Objectives: Lipid metabolism is closely associated with many important biological functions. Here, we conducted this study to explore the effects of gut microbiota on the lipid metabolism in the prefrontal cortex of mice.
Methods: Germ-free (GF) mice, specific pathogen-free (SPF) and colonized GF (CGF) mice were used in this study. The open field test (OFT), forced swimming test (FST) and novelty suppressed feeding test (NSFT) were conducted to assess the changes in general behavioral activity. The liquid Chromatography-Tandem Mass Spectrometry (LC-MS/MS) was used to obtain the lipid metabolites. Both one-way analysis of variance (one-way ANOVA) and orthogonal partial least-squares discriminant analysis (OPLS-DA) were used to obtain the key differential lipid metabolites.

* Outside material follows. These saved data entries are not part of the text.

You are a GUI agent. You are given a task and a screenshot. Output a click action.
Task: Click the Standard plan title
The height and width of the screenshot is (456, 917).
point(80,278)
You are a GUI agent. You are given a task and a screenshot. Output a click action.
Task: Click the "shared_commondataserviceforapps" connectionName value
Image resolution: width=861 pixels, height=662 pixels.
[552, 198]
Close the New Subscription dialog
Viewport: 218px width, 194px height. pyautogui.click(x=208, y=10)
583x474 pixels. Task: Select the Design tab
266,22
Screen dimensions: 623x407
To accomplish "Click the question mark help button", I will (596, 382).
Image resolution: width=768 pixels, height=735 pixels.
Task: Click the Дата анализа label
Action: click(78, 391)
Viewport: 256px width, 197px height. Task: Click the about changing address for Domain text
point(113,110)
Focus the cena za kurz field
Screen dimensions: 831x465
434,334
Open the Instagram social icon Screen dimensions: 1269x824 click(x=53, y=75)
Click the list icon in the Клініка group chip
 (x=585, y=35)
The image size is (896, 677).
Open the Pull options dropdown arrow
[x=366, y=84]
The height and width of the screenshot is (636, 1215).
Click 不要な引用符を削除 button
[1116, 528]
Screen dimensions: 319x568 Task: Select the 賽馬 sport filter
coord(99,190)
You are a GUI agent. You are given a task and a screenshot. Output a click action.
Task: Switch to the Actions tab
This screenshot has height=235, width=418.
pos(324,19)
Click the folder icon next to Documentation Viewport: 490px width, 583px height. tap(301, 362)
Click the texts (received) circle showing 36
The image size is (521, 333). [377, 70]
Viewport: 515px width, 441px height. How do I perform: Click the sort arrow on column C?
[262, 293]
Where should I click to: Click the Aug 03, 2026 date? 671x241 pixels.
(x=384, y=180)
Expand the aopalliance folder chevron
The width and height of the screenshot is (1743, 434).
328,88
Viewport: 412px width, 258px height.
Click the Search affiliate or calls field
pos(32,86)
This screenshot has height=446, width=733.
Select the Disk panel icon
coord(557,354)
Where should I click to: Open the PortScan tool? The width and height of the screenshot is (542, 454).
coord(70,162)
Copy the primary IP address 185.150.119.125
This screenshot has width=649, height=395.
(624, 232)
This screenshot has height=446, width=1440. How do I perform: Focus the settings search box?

Results: The behavioral tests showed that compared to SPF mice, GF mice had more center distance, more center time, less immobility time and less latency to familiar food. Meanwhile, 142 key differential lipid metabolites between SPF mice and GF mice were identified. These lipid metabolites mainly belonged to glycerophospholipids, glycerolipids, sphingolipids, and saccharolipids. The gut microbiota colonization did not reverse these changed behavioral phenotypes, but could restore 25 key differential lipid metabolites.
Discussion: These results showed that the absence of gut microbiota could influence host behaviors and lipid metabolism. Our findings could provide original and valuable data for future studies to further investigate the microbiota-gut-brain axis.